Task instructions: Beginning with the first line, copy out each line of the material until the line containing "This screenshot has width=2263, height=1648." has been copied as well.

Extracted records:
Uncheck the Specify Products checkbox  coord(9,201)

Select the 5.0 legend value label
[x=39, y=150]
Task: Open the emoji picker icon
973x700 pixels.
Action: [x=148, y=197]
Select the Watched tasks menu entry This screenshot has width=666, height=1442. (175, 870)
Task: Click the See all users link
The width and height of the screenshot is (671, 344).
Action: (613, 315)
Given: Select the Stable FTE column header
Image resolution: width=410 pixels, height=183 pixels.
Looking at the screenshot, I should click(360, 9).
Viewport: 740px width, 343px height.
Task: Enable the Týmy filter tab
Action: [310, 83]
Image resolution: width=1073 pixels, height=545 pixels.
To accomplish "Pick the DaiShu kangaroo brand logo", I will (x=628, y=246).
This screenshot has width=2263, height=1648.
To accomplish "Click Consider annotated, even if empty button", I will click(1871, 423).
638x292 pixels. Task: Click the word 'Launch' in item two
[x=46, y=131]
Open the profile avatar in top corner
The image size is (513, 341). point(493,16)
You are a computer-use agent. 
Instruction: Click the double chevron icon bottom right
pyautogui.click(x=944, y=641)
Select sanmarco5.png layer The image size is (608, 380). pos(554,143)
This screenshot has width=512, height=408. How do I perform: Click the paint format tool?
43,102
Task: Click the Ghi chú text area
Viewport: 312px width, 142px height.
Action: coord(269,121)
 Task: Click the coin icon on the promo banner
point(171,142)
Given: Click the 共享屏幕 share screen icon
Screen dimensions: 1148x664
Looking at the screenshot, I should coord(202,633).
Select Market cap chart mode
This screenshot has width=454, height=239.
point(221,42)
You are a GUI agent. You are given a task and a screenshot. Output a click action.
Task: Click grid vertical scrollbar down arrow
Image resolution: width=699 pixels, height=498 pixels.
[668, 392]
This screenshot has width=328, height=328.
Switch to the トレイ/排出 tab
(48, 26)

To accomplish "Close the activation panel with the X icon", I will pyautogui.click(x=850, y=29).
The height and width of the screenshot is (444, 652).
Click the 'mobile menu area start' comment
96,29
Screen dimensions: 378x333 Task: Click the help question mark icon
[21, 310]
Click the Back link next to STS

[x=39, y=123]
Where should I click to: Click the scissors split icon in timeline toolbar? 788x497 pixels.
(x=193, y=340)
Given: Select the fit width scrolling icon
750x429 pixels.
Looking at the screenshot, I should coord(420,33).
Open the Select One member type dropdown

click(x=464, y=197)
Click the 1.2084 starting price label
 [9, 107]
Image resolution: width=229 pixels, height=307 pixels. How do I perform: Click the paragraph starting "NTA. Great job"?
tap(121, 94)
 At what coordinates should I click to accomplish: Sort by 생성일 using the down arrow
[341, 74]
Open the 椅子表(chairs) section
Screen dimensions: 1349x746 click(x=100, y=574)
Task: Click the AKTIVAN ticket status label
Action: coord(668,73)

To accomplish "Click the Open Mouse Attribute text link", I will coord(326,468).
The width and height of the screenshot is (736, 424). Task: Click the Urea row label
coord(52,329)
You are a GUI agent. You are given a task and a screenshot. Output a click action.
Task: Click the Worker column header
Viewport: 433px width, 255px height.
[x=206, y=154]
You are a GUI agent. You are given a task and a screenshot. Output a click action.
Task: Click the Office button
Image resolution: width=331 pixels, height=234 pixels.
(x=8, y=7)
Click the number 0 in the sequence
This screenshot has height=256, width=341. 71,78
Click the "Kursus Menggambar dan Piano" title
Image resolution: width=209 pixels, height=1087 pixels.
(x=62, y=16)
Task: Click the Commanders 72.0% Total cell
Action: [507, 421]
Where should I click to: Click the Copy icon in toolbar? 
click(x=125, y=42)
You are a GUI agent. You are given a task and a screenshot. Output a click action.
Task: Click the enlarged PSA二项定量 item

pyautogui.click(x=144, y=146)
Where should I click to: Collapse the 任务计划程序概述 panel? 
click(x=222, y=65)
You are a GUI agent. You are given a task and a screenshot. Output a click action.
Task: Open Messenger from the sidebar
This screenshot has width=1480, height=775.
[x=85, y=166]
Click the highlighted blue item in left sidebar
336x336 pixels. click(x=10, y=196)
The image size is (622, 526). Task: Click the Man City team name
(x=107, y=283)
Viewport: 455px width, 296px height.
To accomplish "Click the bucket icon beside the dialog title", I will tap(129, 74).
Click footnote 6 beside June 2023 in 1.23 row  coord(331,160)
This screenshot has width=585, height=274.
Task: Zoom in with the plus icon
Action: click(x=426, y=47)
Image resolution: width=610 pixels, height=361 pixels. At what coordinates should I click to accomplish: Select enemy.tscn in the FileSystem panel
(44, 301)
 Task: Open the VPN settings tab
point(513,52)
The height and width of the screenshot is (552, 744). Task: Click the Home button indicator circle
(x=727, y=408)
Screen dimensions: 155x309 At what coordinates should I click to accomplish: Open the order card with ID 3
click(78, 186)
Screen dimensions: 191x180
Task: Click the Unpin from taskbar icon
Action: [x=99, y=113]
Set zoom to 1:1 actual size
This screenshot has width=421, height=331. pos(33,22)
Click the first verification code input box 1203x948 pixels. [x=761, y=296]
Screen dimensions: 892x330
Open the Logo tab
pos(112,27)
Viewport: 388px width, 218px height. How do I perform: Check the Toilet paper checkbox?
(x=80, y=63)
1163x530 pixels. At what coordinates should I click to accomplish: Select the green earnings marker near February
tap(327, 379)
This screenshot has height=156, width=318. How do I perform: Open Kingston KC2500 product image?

Response to this exercise:
Uncheck the Specify Products checkbox  coord(9,201)

Select the 5.0 legend value label
[x=39, y=150]
Task: Open the emoji picker icon
973x700 pixels.
Action: [x=148, y=197]
Select the Watched tasks menu entry This screenshot has width=666, height=1442. (175, 870)
Task: Click the See all users link
The width and height of the screenshot is (671, 344).
Action: (613, 315)
Given: Select the Stable FTE column header
Image resolution: width=410 pixels, height=183 pixels.
Looking at the screenshot, I should click(360, 9).
Viewport: 740px width, 343px height.
Task: Enable the Týmy filter tab
Action: [310, 83]
Image resolution: width=1073 pixels, height=545 pixels.
To accomplish "Pick the DaiShu kangaroo brand logo", I will (x=628, y=246).
This screenshot has width=2263, height=1648.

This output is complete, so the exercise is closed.